Carter Dillard, director of litigation at the Animal Legal Defense Fund, said the use of animal DNA is also “not uncommon in dog bite cases, and is valuable for exculpating innocent animals.” But he said more funding is needed for its use in animal cruelty cases.

Still, the use of DNA in a case like Jeb and Vlad’s is hardly routine. Wendling said he was not opposed to its use but told Job’s attorney, Ed Marshall, that the county could “not afford to have DNA analysis done on a pet case,” particularly when the Michigan state crime lab has a backlog of homicide cases. The defendants would need to cover the cost, he said.

Marshall, a criminal defense attorney who said he has handled many murder cases involving DNA, said this was his first with dog DNA. But when he learned that Vlad’s body had been frozen, he said, he figured it was worth a shot.

“You’ve got people who’ve been incarcerated for years and years on capital charges, and all of a sudden you’ve got DNA evidence . . . and they let them go,” Marshall said. “Why would it be different for a dog?”

Jeb had been in custody of the county animal control office since Aug. 24, when he slipped out of his fenced yard in the town of St. Clair while Job, riding a motorized scooter, was leaving through a gate to go fix his mailbox, Morrison said. Christopher Sawa, Job’s neighbor to the north, later testified in court that he came outside and found Jeb standing over Vlad, the Pomeranian, who was lying on his side with his eyes open.

“I opened his mouth because I wanted to do CPR,” Sawa said, according to the Port Huron Times Herald. “I was horrified by what had just happened.”

A veterinarian testified that Vlad’s wounds indicated he had been shaken by a larger animal that could have been a dog, coyote or mountain lion (although the latter are not believed to inhabit the state’s lower peninsula). Other neighbors testified that foxes had preyed on local chickens and that coyotes had been heard in the area, the Times Herald reported.

After receiving a 30-day stay on Jeb’s court-ordered destruction, the defense sent six samples — including an ear tip from Vlad, swabs from three of his wounds and a saliva sample from Jeb – to the Maples Center for Forensic Medicine at the University of Florida. In late October, the lab sent back the results: “There is not a match. Jeb is not the dog that killed the deceased dog,” a letter from the lab said.
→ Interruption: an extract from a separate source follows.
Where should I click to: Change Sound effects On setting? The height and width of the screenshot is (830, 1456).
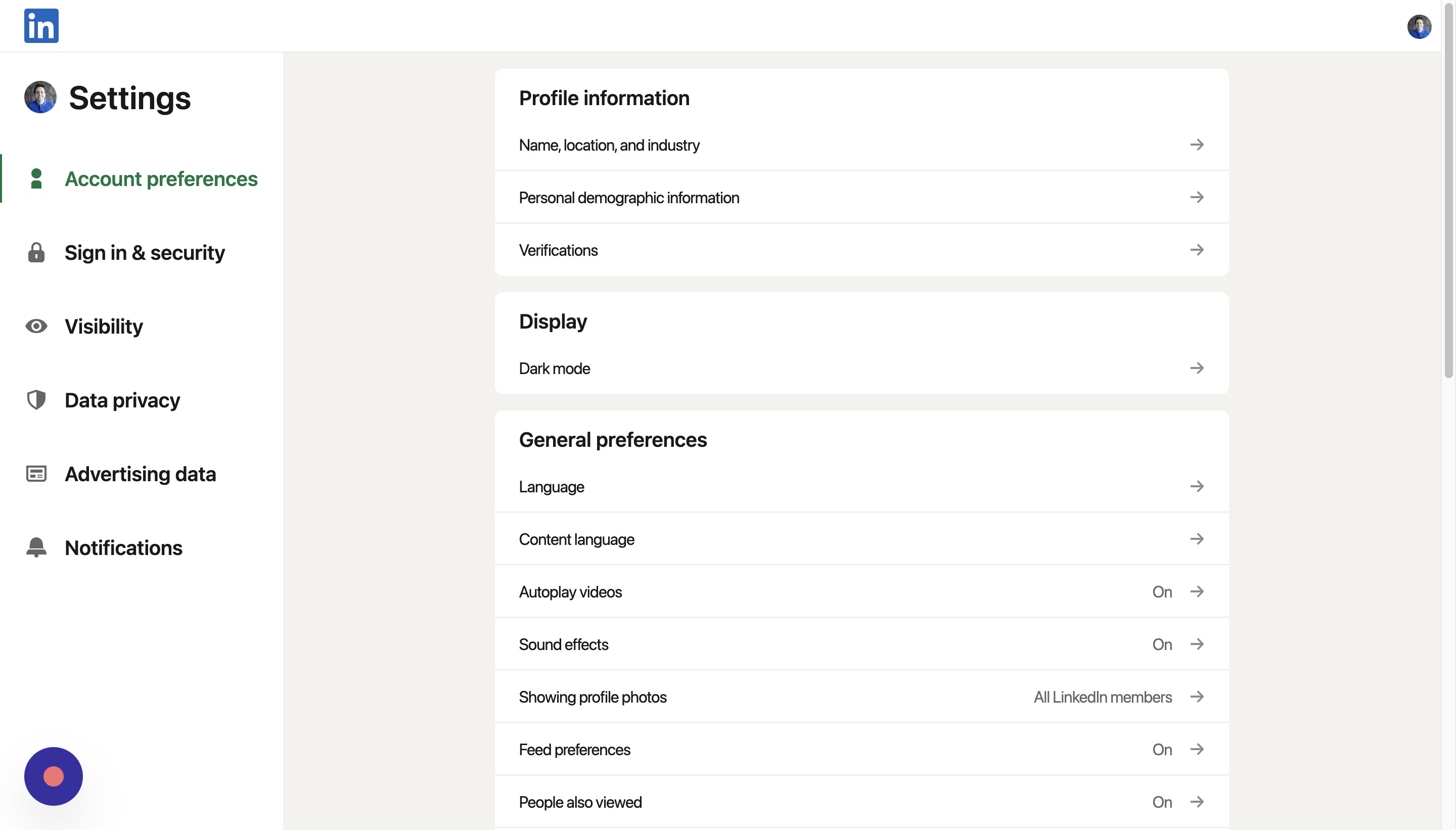1161,644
The agreement reached between the neighbors requires the Jobs to have liability insurance for Jeb and his three other dogs and keep them on leashes when outside the fenced yard. It also requires the Jobs to secure their fence and the Sawas’ fence.

Morrison, Job’s daughter, said her father was overjoyed to get Jeb back. The dog is not a registered service animal, she said, but he’d undergone hundreds of hours of training to help her father, who has a neurological disorder that causes muscular atrophy and requires him to wear leg braces. Jeb, Morrison said, fetches Job’s wife if Job seems ill. The night of his return, he checked on Job every hour while he slept in a recliner, Morrison said.
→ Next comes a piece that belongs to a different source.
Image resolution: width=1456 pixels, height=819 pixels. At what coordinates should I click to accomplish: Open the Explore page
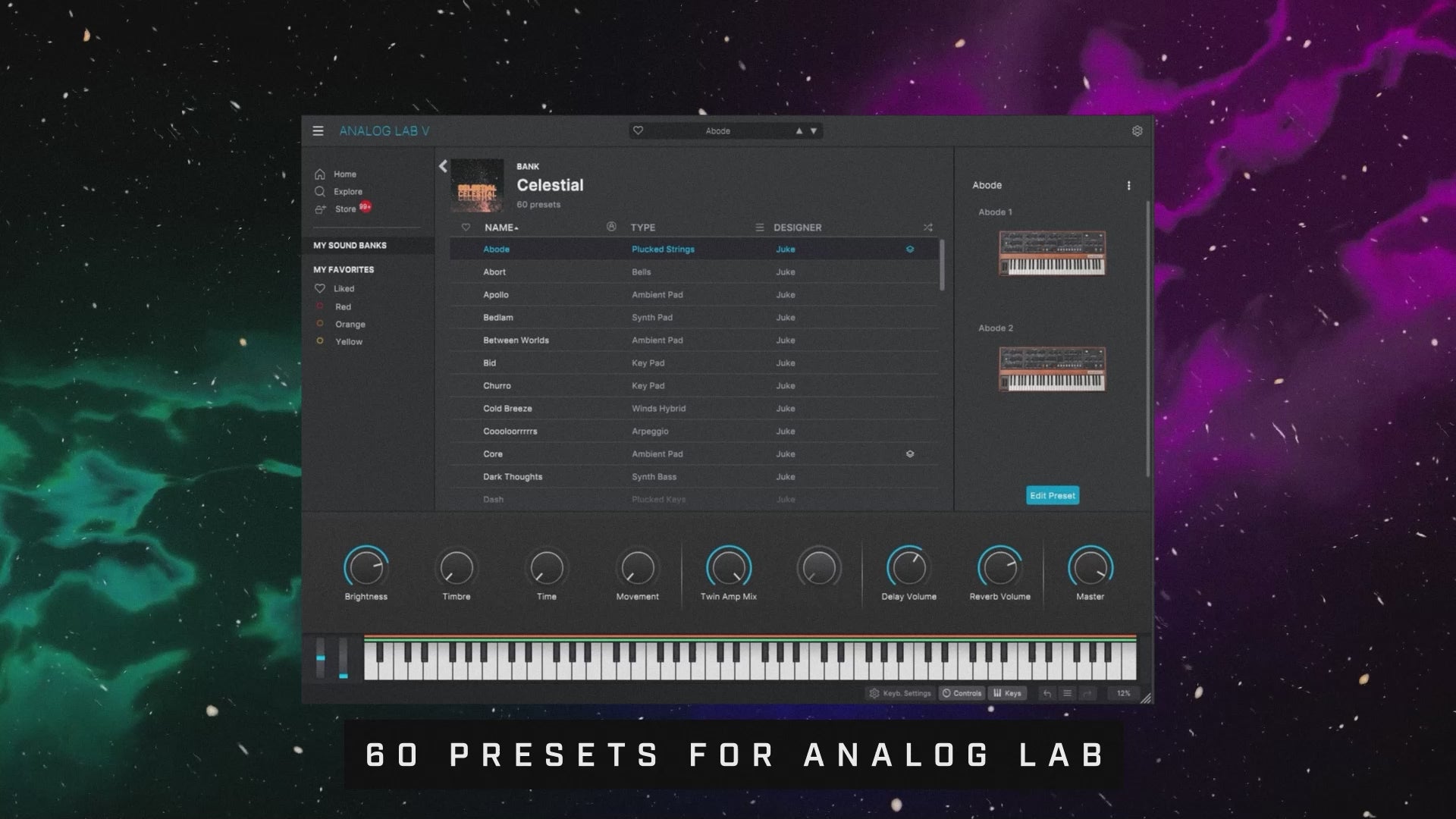tap(347, 192)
The dog lost weight while in county custody, where the family was not able to visit him, Morrison said. To build his muscle, Jeb is now on a strict diet of venison and rice.
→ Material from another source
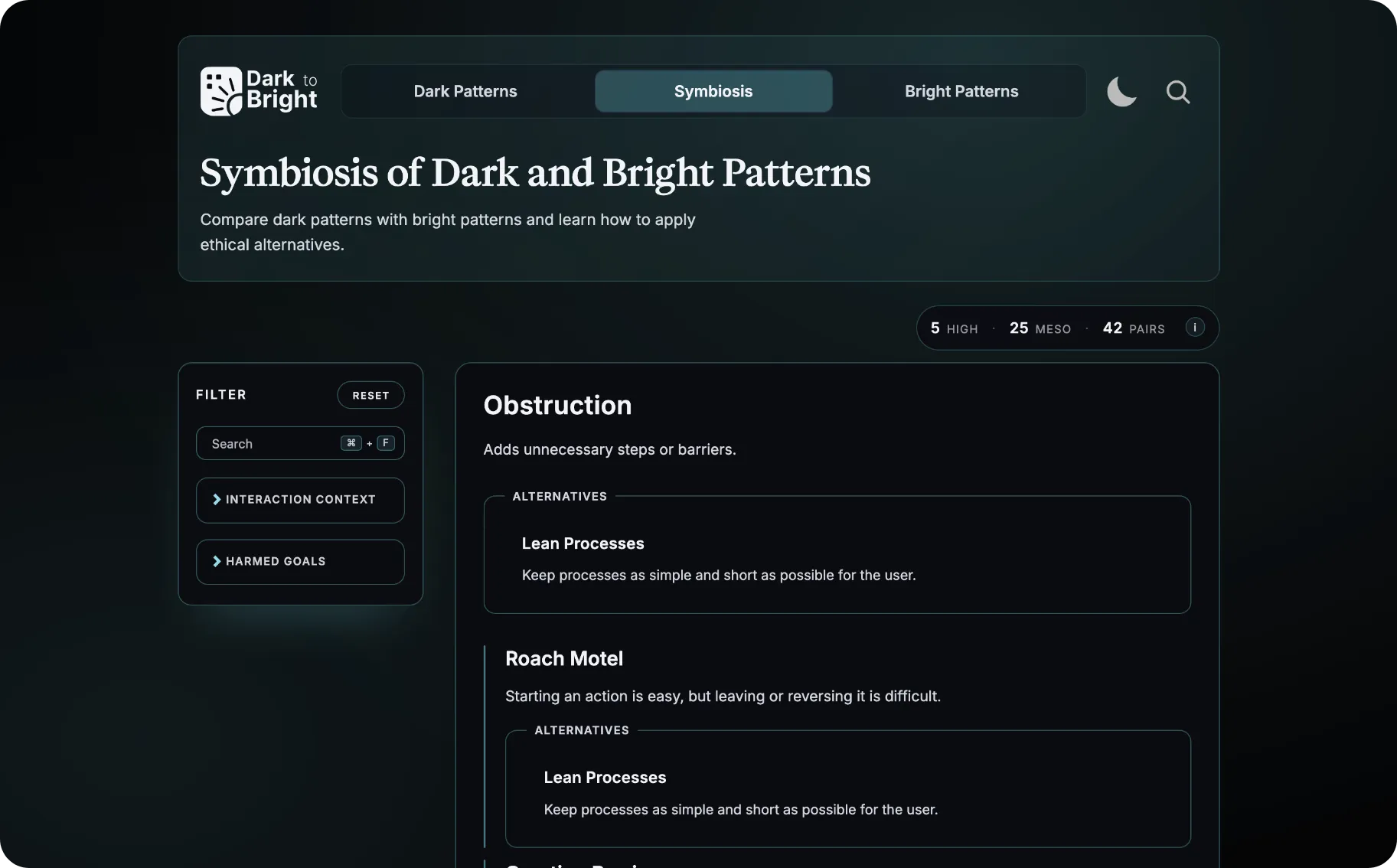
Task: Click the 42 Pairs count indicator
Action: 1132,328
“He was crying,” when Jeb came home, Morrison said of her father. “He won’t let Jeb out of his sight.”

(c) 2016, The Washington Post · Karin Brulliard 

{Matzav.com}


3 COMMENTS

  1. Good that the old man got back the dog he likes so much, and that all people agreed to a common sense arrangement, which actually they should have done before the incident. I think law should mandate insurance on dogs as it does for cars, that gardens with dogs should have fences, and that no animals should be allowed unleashed in a public place. What if the dog for whatever reason crosses the street just in front of a bike at the very last moment?

    Now can we please get to work on the backlog of violent crimes against human beings, the expired tests which give unreliable results, the “sloppy” practices at labs, and the humans rotting away or sometimes awaiting execution, hoping for the courts to graciously concede DNA tests which might exonerate them or, like the dog, reopen the case by showing others were implicated in the crime. They may not be cute as the dog I concede.